The store renovations, which carry an average cost of $50,000 per location, encompass more than its physical look and layout. "CCR is reducing working capital and store labor," said Greg Wasson, Walgreen's president and CEO, during a recent conference call. "It is improving sales and the overall shopping experience by optimizing and enhancing our existing product assortment, by improving category and product adjacencies through improving sight lines throughout the store, and by refreshing all our stores with a new in-store dÉcor package."

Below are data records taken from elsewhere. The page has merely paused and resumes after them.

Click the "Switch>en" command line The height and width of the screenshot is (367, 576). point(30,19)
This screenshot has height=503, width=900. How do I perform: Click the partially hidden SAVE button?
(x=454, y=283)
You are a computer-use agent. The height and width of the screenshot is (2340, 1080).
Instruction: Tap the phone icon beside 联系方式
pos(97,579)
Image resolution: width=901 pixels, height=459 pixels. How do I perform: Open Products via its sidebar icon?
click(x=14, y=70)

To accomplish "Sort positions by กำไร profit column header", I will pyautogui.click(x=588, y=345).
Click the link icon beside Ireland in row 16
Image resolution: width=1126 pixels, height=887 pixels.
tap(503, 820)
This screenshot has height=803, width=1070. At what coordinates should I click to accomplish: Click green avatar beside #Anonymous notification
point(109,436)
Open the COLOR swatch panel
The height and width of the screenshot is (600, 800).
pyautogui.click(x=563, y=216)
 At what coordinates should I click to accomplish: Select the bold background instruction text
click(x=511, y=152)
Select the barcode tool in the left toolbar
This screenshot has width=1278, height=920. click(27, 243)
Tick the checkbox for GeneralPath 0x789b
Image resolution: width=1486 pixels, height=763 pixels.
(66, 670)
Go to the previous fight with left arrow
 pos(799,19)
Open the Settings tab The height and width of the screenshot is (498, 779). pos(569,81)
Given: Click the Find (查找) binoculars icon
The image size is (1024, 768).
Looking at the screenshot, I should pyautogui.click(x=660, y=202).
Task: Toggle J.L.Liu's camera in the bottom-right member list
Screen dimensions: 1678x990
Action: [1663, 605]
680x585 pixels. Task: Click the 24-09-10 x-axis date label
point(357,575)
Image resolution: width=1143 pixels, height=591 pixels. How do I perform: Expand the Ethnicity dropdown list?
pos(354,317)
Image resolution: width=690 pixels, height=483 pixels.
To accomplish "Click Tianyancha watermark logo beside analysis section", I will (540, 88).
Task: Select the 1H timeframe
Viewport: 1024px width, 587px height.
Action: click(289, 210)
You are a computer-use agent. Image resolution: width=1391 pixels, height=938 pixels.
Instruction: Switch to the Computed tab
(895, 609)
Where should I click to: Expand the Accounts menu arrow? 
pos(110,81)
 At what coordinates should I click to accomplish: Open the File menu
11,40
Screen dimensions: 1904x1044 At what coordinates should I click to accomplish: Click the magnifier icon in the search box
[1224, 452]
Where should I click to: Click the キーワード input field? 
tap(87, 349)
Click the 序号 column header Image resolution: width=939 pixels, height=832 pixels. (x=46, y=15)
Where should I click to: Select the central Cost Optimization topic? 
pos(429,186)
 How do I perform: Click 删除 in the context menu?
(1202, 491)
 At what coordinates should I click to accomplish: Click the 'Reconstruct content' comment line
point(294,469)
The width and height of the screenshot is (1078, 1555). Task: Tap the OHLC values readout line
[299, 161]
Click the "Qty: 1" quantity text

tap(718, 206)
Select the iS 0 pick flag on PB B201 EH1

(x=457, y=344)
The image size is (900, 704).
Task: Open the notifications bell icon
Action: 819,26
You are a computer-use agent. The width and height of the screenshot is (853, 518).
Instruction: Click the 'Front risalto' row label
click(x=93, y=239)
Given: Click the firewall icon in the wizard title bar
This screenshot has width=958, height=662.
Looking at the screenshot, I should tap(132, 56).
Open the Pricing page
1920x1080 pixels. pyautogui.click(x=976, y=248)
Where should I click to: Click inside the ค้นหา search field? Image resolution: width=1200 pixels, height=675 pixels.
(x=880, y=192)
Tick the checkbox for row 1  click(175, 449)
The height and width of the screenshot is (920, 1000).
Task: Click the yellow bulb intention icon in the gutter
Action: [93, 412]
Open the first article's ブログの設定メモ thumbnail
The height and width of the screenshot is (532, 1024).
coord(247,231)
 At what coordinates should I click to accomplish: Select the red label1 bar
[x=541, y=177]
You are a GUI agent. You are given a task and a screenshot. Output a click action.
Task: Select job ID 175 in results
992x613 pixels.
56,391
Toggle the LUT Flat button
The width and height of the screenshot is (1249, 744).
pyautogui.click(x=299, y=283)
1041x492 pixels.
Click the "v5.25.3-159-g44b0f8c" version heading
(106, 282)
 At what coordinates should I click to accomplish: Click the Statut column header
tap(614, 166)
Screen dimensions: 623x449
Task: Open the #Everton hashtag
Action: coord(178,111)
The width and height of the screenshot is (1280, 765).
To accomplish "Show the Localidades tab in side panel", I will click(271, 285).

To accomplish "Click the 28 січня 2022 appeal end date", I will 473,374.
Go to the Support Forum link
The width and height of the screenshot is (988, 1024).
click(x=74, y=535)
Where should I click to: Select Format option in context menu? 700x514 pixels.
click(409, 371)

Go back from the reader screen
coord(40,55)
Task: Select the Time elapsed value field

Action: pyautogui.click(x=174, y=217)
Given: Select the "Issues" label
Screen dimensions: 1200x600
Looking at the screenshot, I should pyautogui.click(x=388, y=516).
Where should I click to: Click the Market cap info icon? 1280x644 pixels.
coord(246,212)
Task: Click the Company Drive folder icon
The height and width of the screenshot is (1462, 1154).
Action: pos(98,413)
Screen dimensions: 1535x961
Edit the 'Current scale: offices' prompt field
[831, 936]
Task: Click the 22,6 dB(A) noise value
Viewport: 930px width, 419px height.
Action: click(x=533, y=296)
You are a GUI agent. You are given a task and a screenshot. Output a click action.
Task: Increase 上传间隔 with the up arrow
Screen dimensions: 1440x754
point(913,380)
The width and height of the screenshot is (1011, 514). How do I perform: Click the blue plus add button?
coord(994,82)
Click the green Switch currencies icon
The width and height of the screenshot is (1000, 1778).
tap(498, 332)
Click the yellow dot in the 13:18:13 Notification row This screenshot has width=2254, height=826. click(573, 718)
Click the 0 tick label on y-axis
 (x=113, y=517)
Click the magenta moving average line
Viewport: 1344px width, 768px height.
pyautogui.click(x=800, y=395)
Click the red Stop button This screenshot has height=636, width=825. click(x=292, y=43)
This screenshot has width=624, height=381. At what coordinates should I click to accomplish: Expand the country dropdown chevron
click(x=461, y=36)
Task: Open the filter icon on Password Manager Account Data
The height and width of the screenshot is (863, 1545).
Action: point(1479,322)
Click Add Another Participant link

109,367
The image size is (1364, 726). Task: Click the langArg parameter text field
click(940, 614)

Walgreen has been testing the performance of a pilot group of CCR stores. For the 26-week period that ended May 29, 2010, these stores outperformed the control group of stores by 2.6% across all product classes. The CCR stores performed even better in the 26-week period that ended August 28, outperforming the control stores by 3.7%.

Walgreen has made significant back-end investments in its CCR initiative. "CCR is much more than just what you physically see in the store," said Wasson, noting that the company has "rebuilt the entire plumbing of our merchandising process" during the past 12-18 months. "We have much better sophistication in the systems to be able to manage multiple planograms or categories," he reported, adding "We've really improved our ability to understand pricing in that delta we're talking about for convenience," said Wasson. "It's frankly a lot of process system improvement that 's helping us manage that and achieve that balance…between price and promotion, more so than we have in the past."

Wasson also revealed that Walgreen began piloting a loyalty program in three markets in May 2010. "We're encouraged with the early results," said Wasson. "Also, as you know through the acquisition of Duane Reade we have acquired a loyalty program that gives us some rich data." He added that Walgreen "should have enough data after the first year to begin to think about when we'd go nationwide."